Она слегка подергивалась, ничего не отвечая. Я принял её короткий кивок за согласие.
Выйдя на широкую кухню я остался один посреди холодной и тёмной кухни. В голове ничто не укладывалось. Всё перебивалось между собой. Верёвка, лицо Трисс, холод в квартире, бардак в прихожей, холодные запястья, её мокрое голое тело. Было страшно даже просто находиться здесь. Я набрал в спешке номер спасателей. Слушая короткие гудки я то и дело отвлекался на звуки в гостиной. Казалось, сейчас Трисс выйдет сюда, на кухню, спросит, кому я звоню, заварит чай и будет смеяться снова. Я расскажу ей, что на работе всё как всегда, а она будет просить меня рассказать ей что-то ещё…

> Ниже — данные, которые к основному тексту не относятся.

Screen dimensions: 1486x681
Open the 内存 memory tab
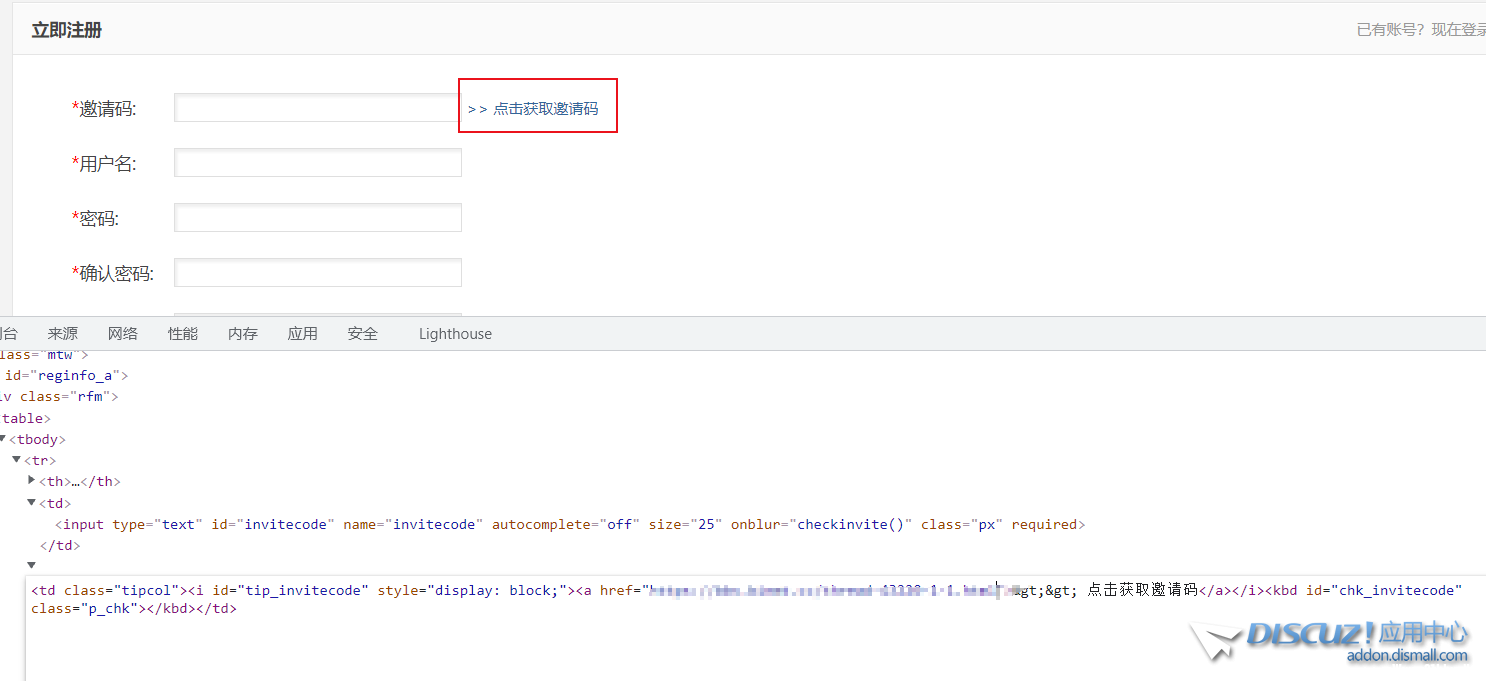pos(243,334)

Я быстро и коротко ответил на звонок. Последовало лишь сухое «ожидайте спасателей через десять минут…».
Что случилось бы зайди я позже? Или не зайди я сегодня к ней вообще? Что мне сказать спасателям? Почему Трисс сделала это? Верёвка. Она прилипла к моим вспотевшим рукам. Я долго осматривался из стороны в сторону, думая, куда её деть. Опомнившись я скинул её в мусорку. Электрический чайник прерывал все мысли своим кипением. Кажется, это я поставил его? Тогда почему я этого не помню?
Сквозь звуки кипящей воды я услышал скрип половиц. В гостиной началось движение. Выглянув через низенькую арку я увидел свою подругу, бродящую из угла в угол.